#### What is being asked:
Leaving out the pictures, reproduce each record exactly and in full.

#### Task input:
-- Opening Marker --
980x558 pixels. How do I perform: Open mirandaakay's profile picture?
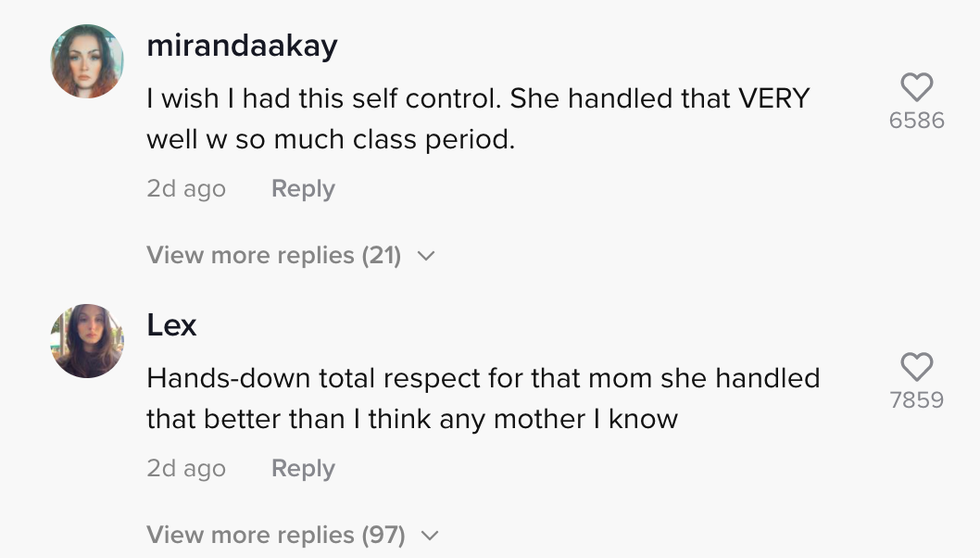point(87,61)
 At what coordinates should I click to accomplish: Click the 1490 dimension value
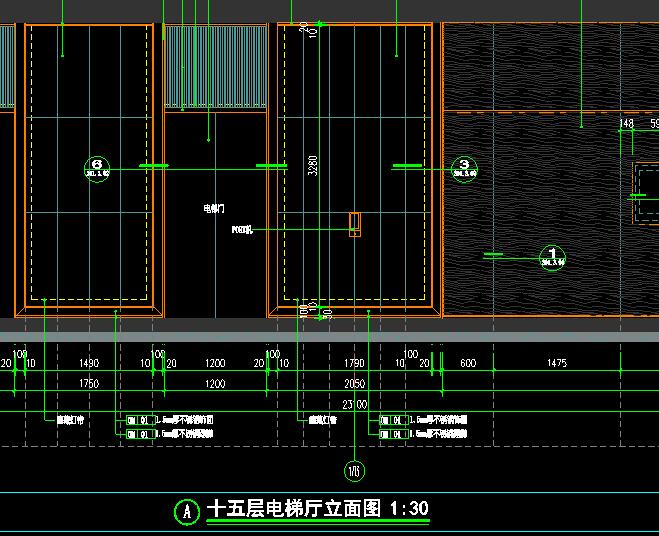tap(89, 364)
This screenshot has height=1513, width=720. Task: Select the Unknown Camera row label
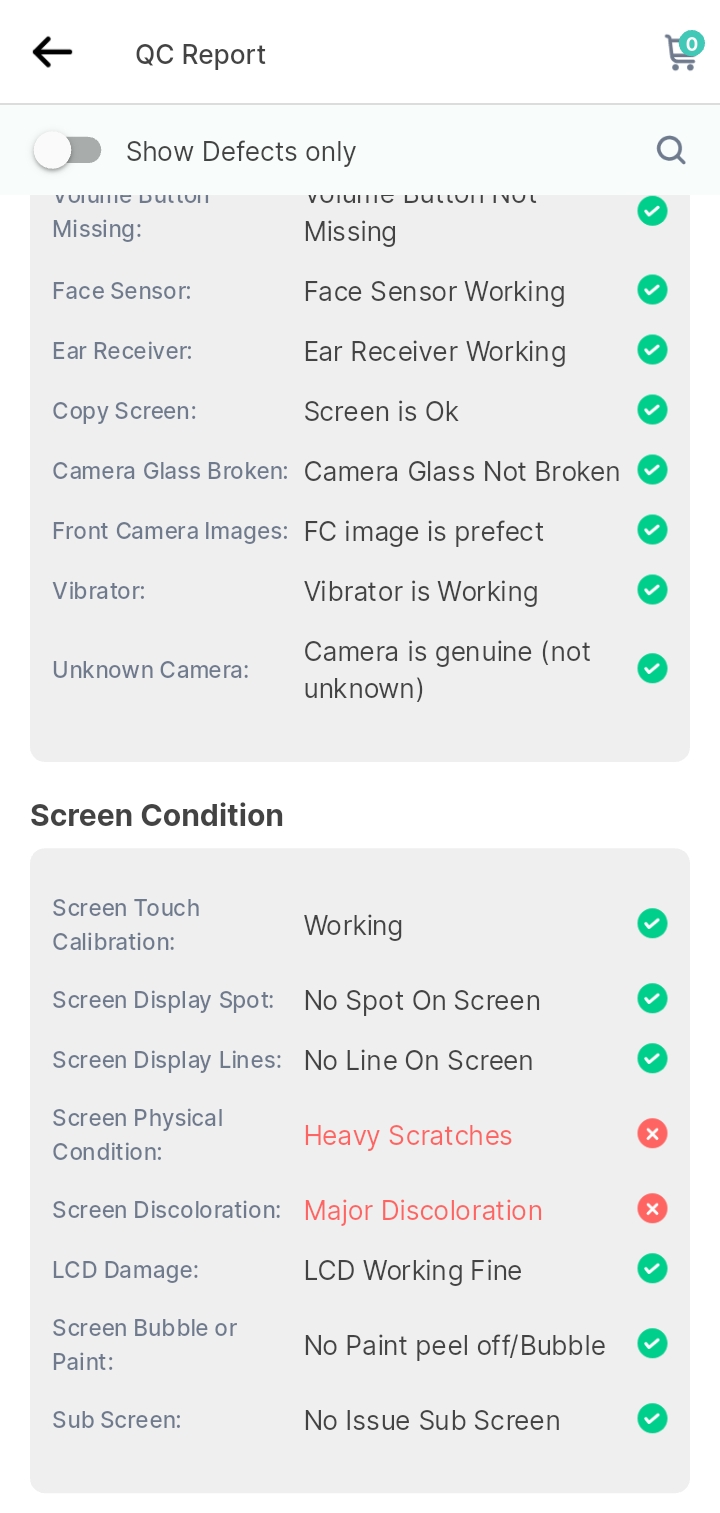coord(151,670)
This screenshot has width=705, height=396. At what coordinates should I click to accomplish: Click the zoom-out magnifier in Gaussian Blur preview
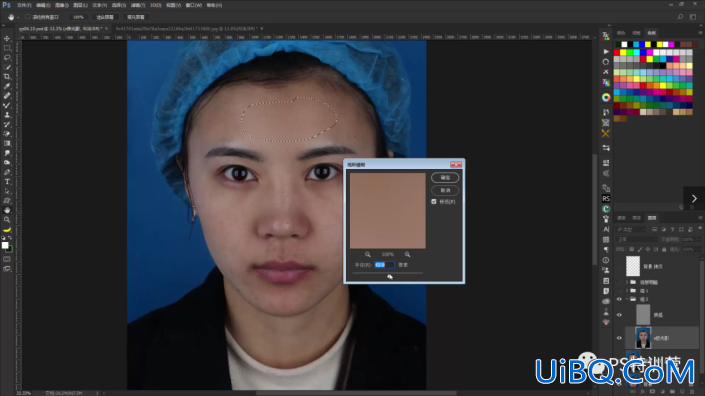[368, 254]
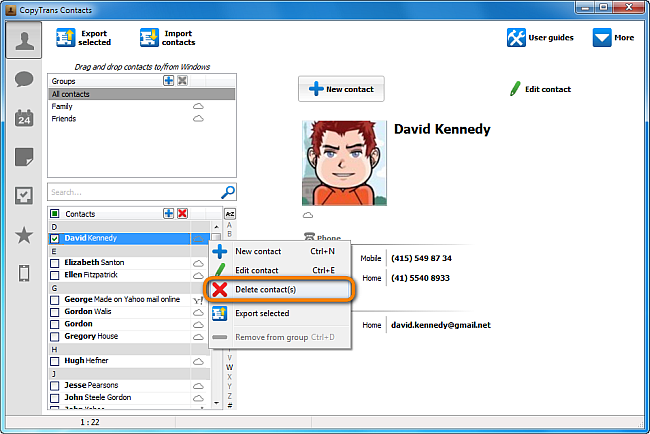Open the Favorites star sidebar icon
The height and width of the screenshot is (434, 650).
coord(24,235)
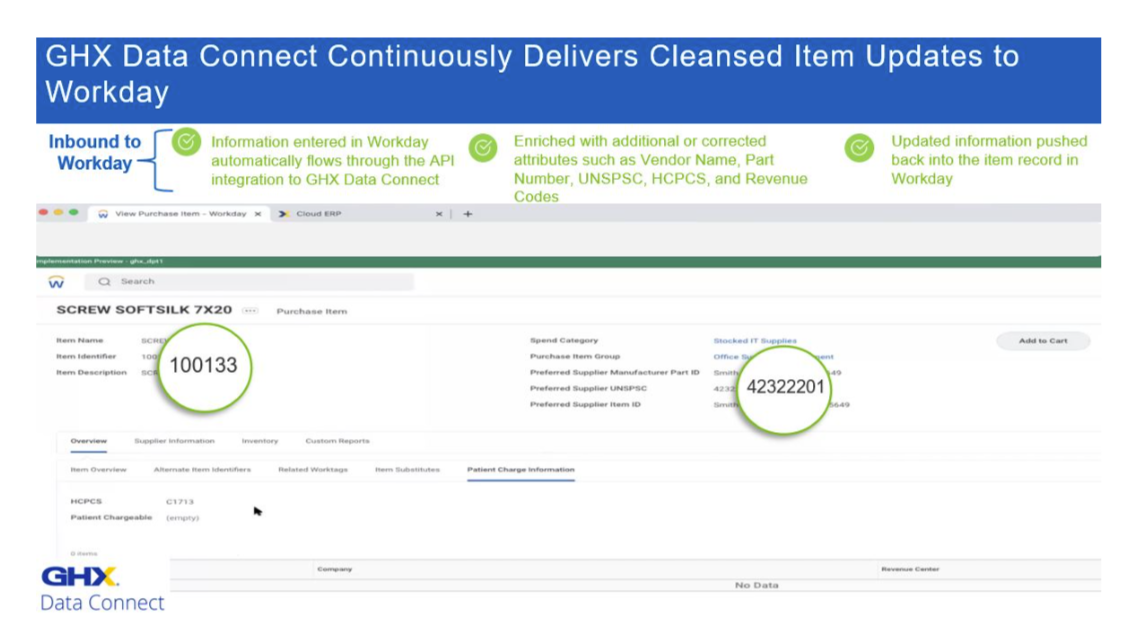Click the green checkmark beside the API integration note
This screenshot has height=637, width=1131.
pyautogui.click(x=186, y=144)
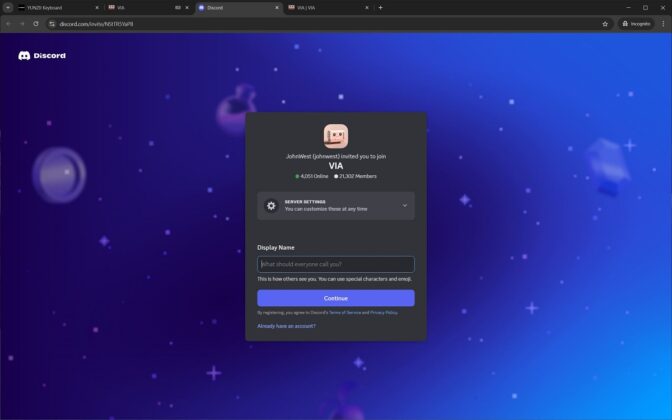Expand the Server Settings chevron

(x=404, y=206)
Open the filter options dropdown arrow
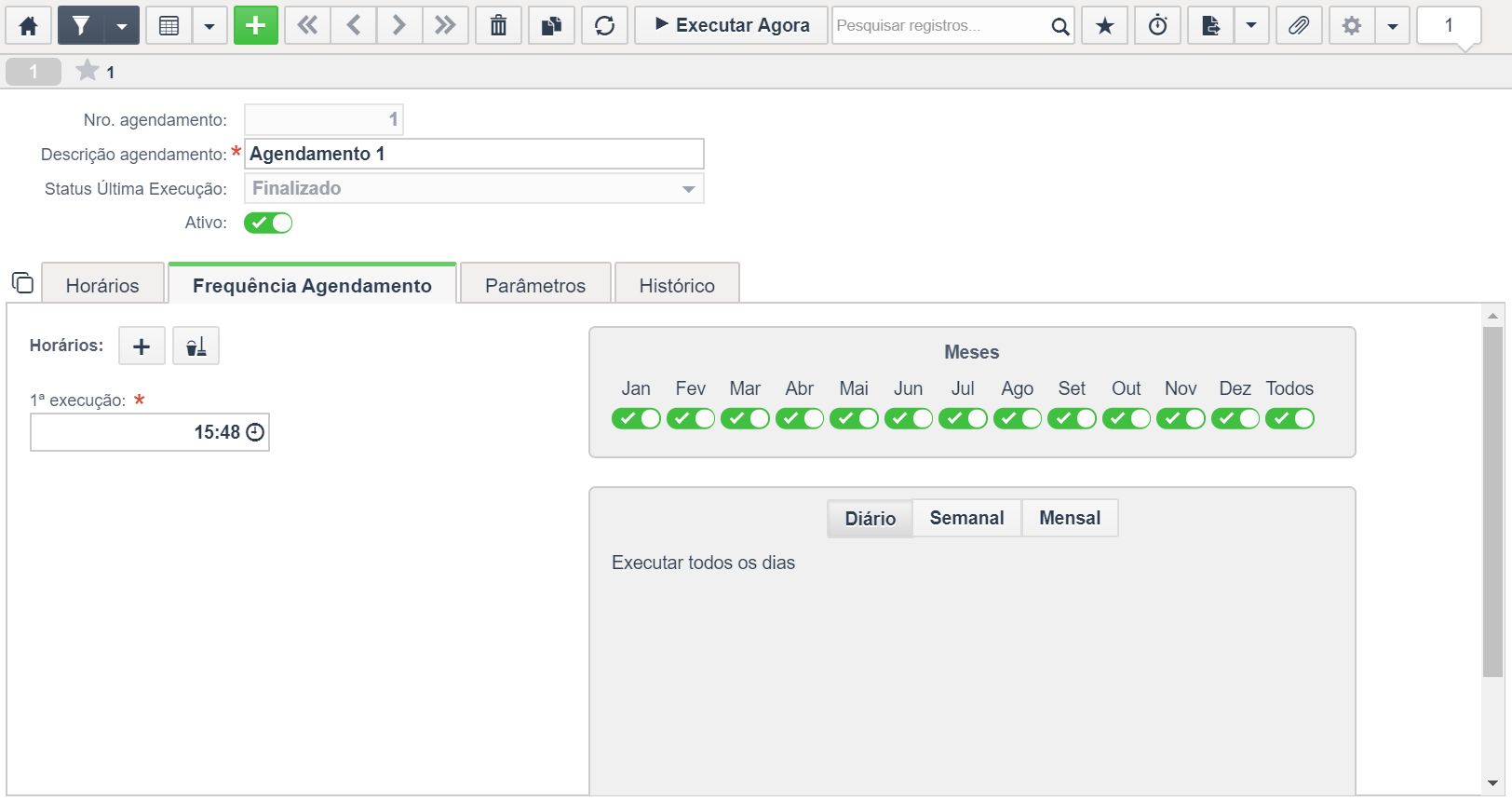This screenshot has width=1512, height=801. click(x=122, y=25)
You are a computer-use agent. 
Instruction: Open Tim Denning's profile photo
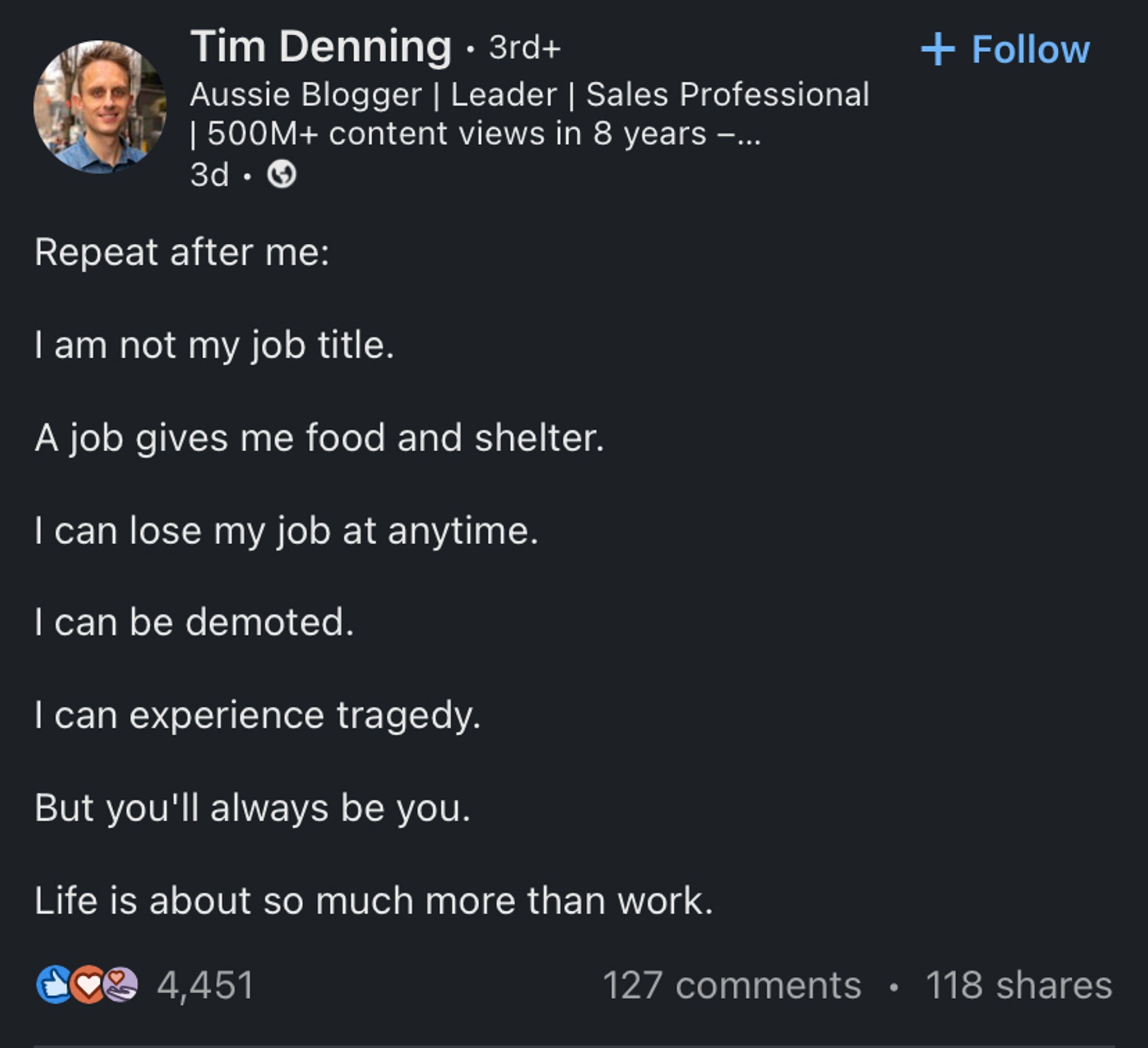(100, 106)
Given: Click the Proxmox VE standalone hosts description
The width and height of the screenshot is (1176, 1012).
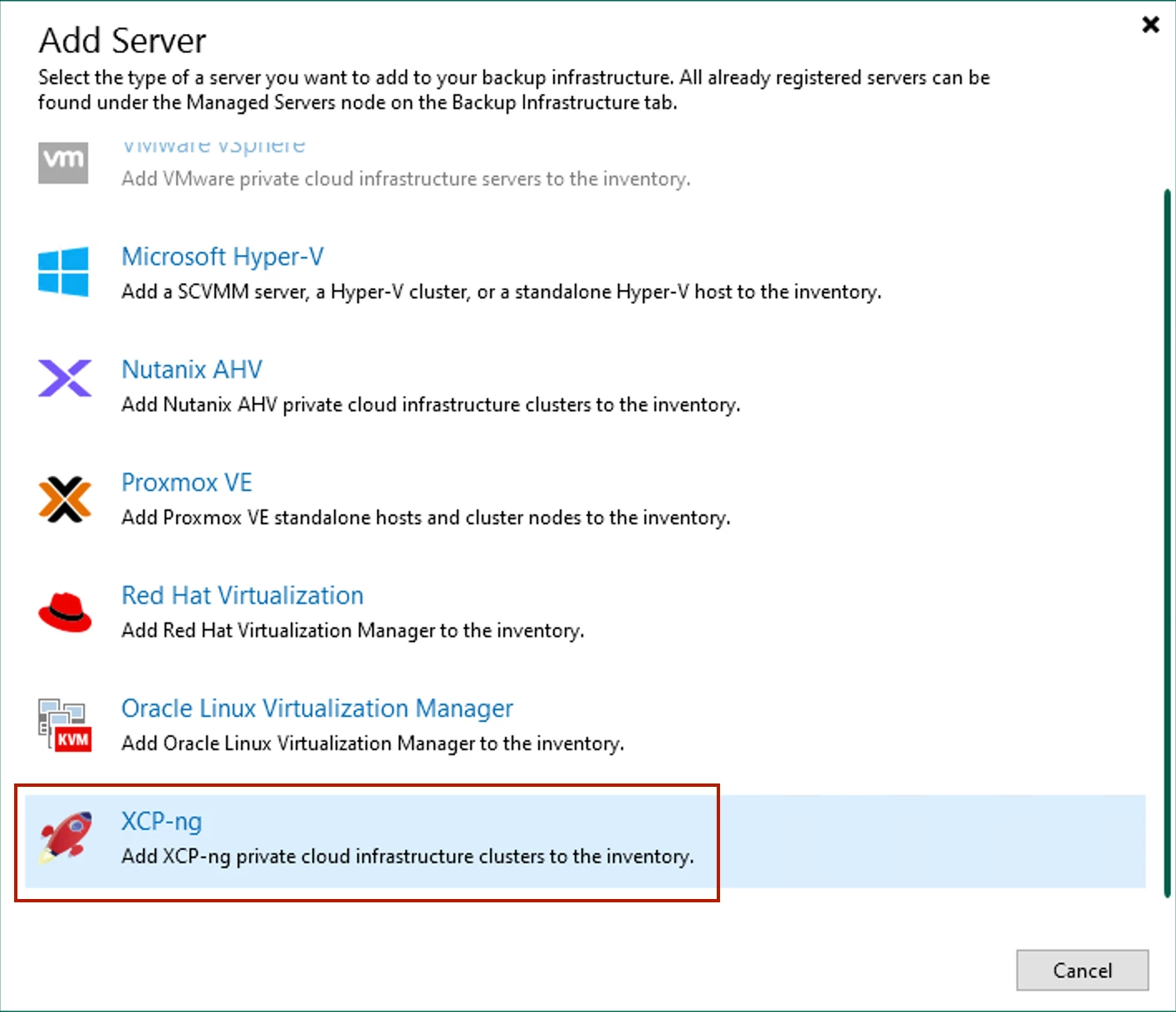Looking at the screenshot, I should (x=425, y=518).
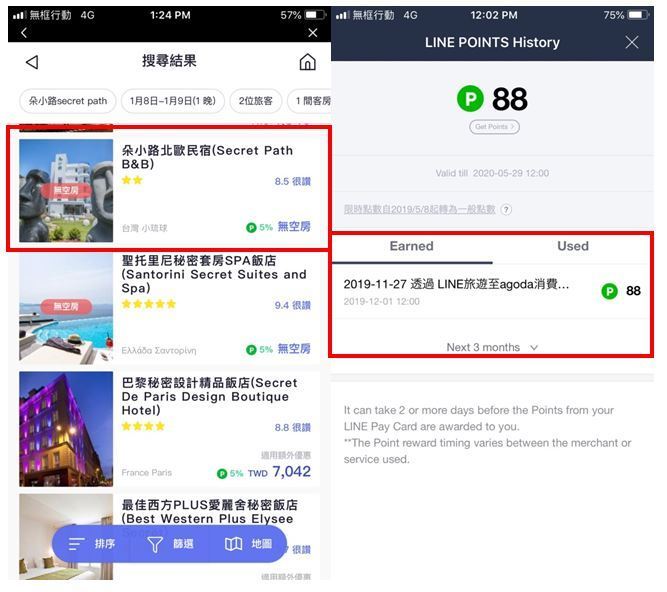Viewport: 667px width, 592px height.
Task: Open the map view 地圖
Action: tap(234, 544)
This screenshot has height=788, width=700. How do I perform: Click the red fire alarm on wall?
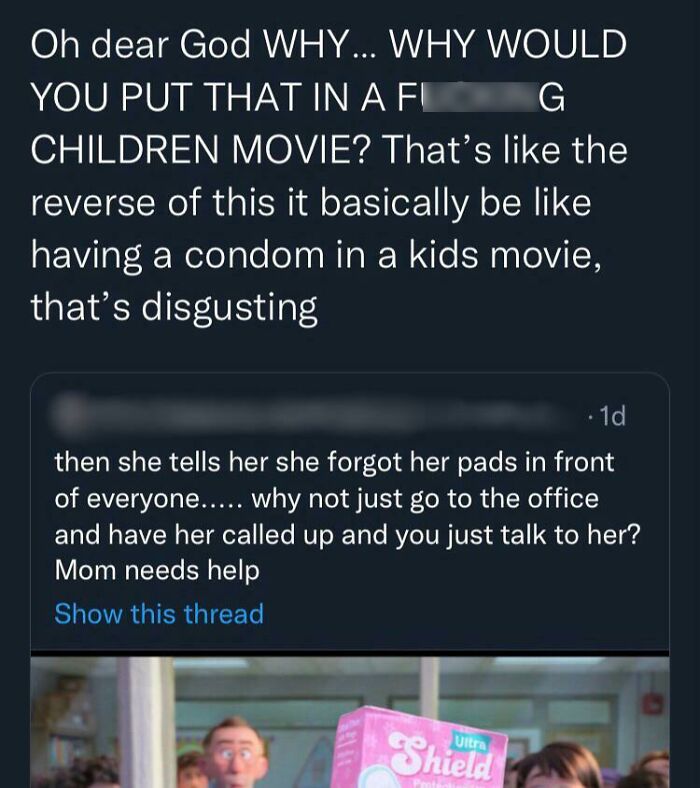(x=654, y=703)
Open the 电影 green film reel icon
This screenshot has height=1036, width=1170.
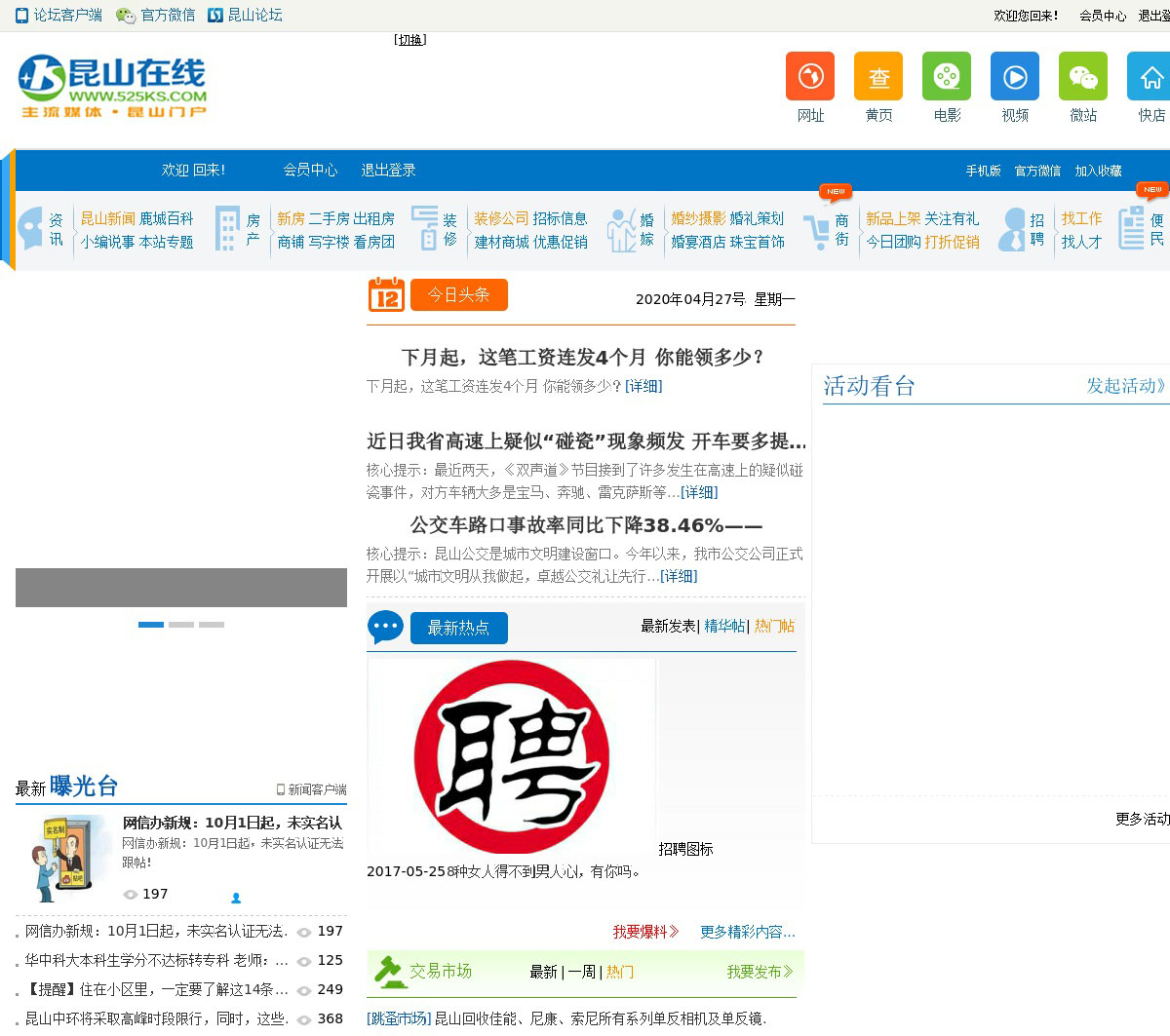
-- Closing Marker --
#### Task result:
980x558 pixels. How do I perform: Open mirandaakay's profile picture?
point(87,61)
 At what coordinates should I click to accomplish: Click the 1490 dimension value
tap(89, 364)
This screenshot has height=1513, width=720. Task: Select the Unknown Camera row label
coord(151,670)
This screenshot has width=705, height=396. At what coordinates should I click to accomplish: Click the zoom-out magnifier in Gaussian Blur preview
[368, 254]
Open the Favorites star sidebar icon
The height and width of the screenshot is (434, 650).
coord(24,235)
Click the green checkmark beside the API integration note
This screenshot has height=637, width=1131.
pyautogui.click(x=186, y=144)
Expand the Server Settings chevron

(x=404, y=206)
Open the filter options dropdown arrow
This screenshot has width=1512, height=801. click(x=122, y=25)
You are a computer-use agent. 
Instruction: Open Tim Denning's profile photo
(100, 106)
Given: Click the Proxmox VE standalone hosts description
The width and height of the screenshot is (1176, 1012).
Looking at the screenshot, I should (x=425, y=518).
Viewport: 667px width, 592px height.
Task: Open the map view 地圖
Action: tap(234, 544)
This screenshot has height=788, width=700. How do I perform: Click the red fire alarm on wall?
(x=654, y=703)
Open the 电影 green film reel icon
This screenshot has height=1036, width=1170.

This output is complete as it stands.